=== Section Start ===

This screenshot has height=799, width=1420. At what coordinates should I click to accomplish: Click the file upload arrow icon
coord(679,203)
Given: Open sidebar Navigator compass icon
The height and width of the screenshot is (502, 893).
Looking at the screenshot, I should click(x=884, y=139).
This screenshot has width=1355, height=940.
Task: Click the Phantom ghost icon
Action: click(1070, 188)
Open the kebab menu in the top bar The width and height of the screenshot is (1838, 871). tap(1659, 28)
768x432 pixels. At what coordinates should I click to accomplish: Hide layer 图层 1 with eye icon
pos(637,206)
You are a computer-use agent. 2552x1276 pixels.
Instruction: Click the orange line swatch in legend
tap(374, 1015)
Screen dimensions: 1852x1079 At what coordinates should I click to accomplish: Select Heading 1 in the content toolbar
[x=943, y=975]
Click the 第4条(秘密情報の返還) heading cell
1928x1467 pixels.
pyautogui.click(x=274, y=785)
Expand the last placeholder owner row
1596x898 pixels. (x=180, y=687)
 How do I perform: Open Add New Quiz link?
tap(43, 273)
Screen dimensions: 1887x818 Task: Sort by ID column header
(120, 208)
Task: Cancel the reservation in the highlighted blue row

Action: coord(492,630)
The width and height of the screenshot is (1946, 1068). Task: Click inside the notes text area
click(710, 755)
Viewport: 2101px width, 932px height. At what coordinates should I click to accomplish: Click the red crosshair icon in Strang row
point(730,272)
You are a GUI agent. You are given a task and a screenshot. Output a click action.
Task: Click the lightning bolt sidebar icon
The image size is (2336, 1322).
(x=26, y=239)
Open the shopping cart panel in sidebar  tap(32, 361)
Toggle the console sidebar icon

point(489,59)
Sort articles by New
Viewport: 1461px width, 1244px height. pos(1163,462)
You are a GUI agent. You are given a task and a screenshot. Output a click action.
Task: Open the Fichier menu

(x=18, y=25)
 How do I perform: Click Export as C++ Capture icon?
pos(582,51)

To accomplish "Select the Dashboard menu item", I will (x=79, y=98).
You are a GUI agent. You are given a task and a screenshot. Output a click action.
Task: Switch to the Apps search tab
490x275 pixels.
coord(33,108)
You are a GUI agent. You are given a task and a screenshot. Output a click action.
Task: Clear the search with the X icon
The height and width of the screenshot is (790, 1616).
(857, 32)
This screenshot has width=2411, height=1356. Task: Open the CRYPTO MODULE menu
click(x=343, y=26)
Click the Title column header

=== Section End ===

#### [Work task]
All lines above with the word "search" need to be reported.

#### [Response below]
Task: Switch to the Apps search tab
Task: Clear the search with the X icon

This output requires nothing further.